= Lugal-e =

Mesopotamian myth

The ancient Mesopotamian myth beginning Lugal-e ud me-lám-bi nir-ğál, also known as Ninurta's Exploits, is a great epic telling of the warrior-god and god of spring thundershowers and floods, his deeds, waging war against his mountain rival á-sàg (“Disorder”; Akkadian: Asakku), destroying cities and crushing skulls, restoration of the flow of the river Tigris, returning from war in his “beloved barge” Ma-kar-nunta-ea and afterward judging his defeated enemies, determining the character and use of 49 stones, in 231 lines of the text. Its origins probably lie in the late third millennium BCe.

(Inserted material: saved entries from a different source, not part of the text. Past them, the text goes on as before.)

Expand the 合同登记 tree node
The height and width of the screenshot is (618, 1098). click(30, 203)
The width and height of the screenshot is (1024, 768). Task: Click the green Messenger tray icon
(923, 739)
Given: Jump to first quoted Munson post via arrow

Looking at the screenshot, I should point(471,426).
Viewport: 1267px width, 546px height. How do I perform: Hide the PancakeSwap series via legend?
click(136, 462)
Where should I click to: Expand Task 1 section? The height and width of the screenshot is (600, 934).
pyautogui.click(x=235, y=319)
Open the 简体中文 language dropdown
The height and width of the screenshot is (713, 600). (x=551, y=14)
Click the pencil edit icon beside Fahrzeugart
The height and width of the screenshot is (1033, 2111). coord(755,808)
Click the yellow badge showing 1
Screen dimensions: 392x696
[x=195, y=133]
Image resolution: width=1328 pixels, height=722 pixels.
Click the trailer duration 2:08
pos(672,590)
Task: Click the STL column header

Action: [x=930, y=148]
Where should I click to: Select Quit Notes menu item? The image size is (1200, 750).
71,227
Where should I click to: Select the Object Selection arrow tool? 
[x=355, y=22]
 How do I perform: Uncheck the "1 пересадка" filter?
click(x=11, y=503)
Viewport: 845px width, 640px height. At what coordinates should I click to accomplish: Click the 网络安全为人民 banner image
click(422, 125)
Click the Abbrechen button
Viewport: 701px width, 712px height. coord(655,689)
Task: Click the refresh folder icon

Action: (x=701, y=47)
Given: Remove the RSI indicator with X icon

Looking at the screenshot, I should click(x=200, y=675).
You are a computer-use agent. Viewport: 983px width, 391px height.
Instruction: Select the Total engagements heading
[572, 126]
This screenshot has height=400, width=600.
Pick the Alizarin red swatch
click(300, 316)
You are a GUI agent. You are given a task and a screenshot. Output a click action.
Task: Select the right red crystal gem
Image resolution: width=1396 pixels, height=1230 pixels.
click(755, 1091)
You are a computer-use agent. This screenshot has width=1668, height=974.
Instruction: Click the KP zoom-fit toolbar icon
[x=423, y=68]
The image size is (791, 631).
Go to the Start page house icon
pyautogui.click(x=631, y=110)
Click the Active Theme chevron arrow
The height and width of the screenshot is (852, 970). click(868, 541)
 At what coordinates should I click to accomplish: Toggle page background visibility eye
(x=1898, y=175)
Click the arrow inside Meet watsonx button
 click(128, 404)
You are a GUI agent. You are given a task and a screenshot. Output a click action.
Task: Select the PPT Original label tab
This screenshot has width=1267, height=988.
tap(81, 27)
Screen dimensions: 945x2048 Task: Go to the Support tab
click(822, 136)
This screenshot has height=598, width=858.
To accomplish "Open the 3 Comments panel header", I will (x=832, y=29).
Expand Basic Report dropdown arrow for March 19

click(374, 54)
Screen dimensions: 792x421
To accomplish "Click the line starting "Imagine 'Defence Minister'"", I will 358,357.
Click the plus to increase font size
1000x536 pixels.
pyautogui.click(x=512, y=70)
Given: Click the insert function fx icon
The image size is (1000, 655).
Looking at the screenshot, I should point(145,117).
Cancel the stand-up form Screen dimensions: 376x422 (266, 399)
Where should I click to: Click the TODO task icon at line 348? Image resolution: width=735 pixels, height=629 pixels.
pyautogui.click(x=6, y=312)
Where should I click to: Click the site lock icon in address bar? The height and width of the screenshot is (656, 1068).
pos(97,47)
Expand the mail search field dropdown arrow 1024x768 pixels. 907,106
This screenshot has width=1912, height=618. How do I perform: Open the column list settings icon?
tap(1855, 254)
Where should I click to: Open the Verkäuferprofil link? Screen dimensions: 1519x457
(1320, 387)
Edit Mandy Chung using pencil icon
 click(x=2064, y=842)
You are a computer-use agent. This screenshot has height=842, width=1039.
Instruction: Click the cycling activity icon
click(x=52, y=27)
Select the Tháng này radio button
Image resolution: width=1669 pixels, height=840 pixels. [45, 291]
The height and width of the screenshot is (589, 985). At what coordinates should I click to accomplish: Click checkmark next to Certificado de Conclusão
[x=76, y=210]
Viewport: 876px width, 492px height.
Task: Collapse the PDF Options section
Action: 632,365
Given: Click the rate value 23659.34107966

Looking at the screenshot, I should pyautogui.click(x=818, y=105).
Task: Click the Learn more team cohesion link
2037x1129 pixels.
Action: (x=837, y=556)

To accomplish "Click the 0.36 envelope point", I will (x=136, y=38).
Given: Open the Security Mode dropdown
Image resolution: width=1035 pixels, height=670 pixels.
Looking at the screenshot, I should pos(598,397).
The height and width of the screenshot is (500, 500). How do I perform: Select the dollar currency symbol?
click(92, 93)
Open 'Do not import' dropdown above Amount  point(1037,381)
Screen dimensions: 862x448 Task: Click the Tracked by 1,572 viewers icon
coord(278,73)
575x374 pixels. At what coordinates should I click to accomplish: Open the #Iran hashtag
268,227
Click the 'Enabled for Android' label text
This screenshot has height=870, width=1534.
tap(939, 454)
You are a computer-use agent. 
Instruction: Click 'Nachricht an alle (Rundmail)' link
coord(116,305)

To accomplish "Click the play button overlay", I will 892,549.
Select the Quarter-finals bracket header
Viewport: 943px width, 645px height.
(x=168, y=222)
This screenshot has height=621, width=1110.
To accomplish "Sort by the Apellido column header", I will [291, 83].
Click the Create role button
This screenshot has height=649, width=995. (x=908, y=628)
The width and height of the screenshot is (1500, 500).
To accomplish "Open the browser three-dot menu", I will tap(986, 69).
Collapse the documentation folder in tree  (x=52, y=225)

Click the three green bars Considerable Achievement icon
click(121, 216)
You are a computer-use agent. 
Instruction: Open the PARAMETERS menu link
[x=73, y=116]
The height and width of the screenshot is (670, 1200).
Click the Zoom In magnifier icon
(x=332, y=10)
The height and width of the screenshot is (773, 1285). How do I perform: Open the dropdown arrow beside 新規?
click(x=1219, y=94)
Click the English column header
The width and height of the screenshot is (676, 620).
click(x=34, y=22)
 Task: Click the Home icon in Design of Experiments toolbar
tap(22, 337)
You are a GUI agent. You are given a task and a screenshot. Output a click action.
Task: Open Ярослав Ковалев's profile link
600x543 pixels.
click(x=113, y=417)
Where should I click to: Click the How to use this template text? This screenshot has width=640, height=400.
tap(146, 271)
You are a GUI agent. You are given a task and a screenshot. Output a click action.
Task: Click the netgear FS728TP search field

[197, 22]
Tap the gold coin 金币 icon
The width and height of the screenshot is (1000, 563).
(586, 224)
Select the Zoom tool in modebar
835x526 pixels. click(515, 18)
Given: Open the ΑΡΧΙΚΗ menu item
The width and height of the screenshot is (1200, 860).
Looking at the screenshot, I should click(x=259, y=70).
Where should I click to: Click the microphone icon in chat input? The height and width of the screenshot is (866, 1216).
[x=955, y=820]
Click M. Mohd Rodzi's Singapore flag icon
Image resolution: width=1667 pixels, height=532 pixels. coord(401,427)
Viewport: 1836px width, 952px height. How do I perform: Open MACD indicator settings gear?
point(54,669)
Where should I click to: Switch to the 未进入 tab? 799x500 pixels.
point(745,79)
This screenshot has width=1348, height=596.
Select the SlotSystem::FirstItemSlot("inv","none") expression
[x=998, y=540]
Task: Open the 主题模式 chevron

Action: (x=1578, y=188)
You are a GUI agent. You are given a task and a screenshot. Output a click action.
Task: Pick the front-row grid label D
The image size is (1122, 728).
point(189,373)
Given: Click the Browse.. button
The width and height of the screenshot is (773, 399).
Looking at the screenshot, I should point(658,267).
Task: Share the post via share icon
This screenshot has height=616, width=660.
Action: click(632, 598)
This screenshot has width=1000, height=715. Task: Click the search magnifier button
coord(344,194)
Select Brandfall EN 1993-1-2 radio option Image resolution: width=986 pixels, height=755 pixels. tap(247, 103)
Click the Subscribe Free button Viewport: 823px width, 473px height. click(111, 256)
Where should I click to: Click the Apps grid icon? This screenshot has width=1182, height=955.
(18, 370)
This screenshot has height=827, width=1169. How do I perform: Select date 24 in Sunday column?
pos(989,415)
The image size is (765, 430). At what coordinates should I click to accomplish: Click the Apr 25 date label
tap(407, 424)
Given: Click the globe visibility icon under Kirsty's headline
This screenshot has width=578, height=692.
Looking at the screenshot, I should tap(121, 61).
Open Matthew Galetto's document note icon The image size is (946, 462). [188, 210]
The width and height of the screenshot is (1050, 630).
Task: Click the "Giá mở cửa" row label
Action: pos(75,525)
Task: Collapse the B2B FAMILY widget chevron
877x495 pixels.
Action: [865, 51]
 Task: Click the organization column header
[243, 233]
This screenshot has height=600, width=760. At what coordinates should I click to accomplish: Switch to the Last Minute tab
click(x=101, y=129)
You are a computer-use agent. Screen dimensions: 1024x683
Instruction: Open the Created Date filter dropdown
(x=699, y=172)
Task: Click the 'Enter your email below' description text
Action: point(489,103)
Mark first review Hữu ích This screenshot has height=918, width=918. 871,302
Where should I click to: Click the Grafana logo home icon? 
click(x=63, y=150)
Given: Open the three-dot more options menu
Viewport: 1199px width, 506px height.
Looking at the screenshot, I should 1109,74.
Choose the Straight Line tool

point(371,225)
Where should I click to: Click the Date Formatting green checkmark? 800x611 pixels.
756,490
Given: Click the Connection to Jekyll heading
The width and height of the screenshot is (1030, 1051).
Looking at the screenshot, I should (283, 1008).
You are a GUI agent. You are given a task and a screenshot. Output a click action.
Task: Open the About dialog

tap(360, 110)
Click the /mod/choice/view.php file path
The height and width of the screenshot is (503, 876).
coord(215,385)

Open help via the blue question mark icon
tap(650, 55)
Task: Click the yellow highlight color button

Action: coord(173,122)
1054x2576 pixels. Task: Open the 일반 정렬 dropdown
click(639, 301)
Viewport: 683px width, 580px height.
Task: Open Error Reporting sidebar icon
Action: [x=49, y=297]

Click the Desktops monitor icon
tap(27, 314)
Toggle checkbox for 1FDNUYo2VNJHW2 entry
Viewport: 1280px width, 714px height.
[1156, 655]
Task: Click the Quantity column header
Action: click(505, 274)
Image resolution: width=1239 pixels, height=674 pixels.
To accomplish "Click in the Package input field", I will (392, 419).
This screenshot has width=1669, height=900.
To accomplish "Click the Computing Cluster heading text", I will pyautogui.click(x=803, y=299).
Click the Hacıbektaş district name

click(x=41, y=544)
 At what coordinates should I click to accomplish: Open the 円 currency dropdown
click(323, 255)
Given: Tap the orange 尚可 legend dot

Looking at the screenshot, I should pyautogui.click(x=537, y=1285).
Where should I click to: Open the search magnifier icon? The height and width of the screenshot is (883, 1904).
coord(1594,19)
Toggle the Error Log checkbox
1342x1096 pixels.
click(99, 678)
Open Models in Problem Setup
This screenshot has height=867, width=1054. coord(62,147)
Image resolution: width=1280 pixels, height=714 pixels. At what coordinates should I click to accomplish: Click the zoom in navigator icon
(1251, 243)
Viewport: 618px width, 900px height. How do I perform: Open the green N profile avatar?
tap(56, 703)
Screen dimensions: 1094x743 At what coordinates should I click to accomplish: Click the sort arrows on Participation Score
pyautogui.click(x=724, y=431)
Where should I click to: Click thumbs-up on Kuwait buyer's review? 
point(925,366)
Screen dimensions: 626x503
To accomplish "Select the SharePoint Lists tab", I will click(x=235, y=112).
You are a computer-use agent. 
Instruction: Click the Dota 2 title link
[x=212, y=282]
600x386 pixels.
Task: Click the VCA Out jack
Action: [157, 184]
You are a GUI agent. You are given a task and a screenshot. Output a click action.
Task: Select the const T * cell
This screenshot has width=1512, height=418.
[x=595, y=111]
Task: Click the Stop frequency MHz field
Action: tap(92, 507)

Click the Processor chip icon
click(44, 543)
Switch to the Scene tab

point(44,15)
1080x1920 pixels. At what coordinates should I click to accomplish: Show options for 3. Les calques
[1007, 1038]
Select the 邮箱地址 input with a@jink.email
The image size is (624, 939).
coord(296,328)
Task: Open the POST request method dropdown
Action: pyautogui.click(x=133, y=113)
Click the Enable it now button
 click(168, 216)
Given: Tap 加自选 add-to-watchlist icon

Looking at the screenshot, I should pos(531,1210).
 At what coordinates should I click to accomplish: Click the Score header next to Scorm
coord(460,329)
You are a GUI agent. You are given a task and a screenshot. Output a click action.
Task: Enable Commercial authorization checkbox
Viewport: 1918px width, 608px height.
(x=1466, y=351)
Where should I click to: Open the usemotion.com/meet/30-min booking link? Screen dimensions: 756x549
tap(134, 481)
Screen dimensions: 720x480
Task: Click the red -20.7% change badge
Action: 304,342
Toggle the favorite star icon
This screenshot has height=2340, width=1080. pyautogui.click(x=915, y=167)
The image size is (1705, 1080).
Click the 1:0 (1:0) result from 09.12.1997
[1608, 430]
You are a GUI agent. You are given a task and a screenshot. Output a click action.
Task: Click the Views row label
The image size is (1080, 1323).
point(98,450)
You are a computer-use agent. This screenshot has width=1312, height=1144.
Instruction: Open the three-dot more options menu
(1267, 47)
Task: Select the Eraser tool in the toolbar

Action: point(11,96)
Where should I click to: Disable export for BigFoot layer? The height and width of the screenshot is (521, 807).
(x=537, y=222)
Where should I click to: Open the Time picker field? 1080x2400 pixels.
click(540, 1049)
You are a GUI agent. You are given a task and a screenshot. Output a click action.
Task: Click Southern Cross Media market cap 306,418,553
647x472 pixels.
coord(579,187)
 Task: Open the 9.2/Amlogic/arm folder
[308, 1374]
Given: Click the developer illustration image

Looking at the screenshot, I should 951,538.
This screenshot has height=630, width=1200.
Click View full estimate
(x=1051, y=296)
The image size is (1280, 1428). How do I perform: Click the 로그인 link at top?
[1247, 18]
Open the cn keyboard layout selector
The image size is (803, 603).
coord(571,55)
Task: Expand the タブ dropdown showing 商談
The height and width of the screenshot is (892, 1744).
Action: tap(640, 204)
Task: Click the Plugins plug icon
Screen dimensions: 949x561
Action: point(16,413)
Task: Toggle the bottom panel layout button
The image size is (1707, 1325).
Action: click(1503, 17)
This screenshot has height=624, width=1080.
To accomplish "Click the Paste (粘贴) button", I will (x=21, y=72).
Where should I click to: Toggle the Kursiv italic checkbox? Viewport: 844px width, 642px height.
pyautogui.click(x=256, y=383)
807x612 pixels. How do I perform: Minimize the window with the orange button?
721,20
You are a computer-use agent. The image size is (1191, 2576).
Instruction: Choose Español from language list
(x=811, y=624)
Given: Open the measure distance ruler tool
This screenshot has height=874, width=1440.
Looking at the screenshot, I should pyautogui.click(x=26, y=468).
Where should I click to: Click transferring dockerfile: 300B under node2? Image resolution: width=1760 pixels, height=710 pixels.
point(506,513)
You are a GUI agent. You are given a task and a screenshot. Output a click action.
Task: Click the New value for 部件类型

It is actually named for the first word of the composition (lugal-e “king,” in the ergative case) in two first-millennium copies, although earlier (Old Babylonian) copies begin simply with lugal, omitting the case ending. A subscript identifies it as a “širsud of Ninurta” (a širsud meaning perhaps “lasting song”) or “zami (praise) of Ninurta” depending on the reading of the cuneiform characters. With 728 lines and arranged on up to 13 tablets, Lugal-e is a poem in which the author (the god Ea according to a Catalogue of Texts and Authors) apparently combined perhaps three disparate myths in one literary composition. There are more than 80 extant exemplars but these show considerable textual variance.

==The myth==

The tale opens with a feast of Ninurta with the gods, where his wife conveys the word of the (human) king. The divine weapon Šar’ur reports to Ninurta that the á-sàg demon, who has been appointed by the plants, has raided the border cities with his warriors, the rebellious stones who have tired of Ninurta's NAMTAR (Akkadian: šīmtu, "allocating tasks"). The demon "tore the flesh of the Earth and covered her with painful wounds." This causes Ninurta impetuously to set out to preempt further attack. He is temporarily thwarted by a dust storm, until Enlil provides relief with a rainstorm, thus enabling Ninurta to overcome á-sàg and release the waters which have been trapped in mountain ice, preventing its irrigation of the Mesopotamian plains, and replenish the diminished flows of the river Tigris. He then placates the concerns of his mother, Ninlil or Ninmaḫ (depending on text), before exercising judgement over the stones who have collaborated with Azag. Finally he returns to Nippur to receive the praise of his father and the gods.

Ninurta assigns various fates to the minerals that have been conquered in his cosmic battle. The kurgarrānum-stone is destined to be raw material for funerary figurines, “May you be made beautiful at [the festival] of ghosts, […for] nine [days] may the young men in a semi-circle make for you a doorway,” whereas the unfortunate šagara-stone is doomed to be discarded, "You will be thrown onto your bed", where no one will miss it and none will complain of its loss. In Ninurta’s blessing of the (diorite) esi-stone, the material of statues: “When the king who “sets” his name for long days (to come) fashions those statues for future days, when he places them at the libation place in the Eninnu, the house filled with rejoicing, may you (=the diorite) then be present for that purpose as befits you,” the king being recalled may be an explicit allusion to Gudea. The parallels with many of Gudea’s inscriptions have suggested that the work mythically retells his campaigns against Anšan and Elam. The work may have been composed during or shortly after his reign (ca. 2150 BC) to honor Ningirsu, the titulary deity of Lagaš, and then transferred to Nippur when subsumed by Ninurta.

The intended purpose of the composition, whether didactic or cultic, is uncertain although it may have been sung or recited following that of its sister work, Angim, in performance of a temple ritual. There are sâlu and mukallimtu commentaries on the work listed in late Assyrian library catalogues. Its survival into the first millennium was due to the importance of Ninurta to the Assyrian cult.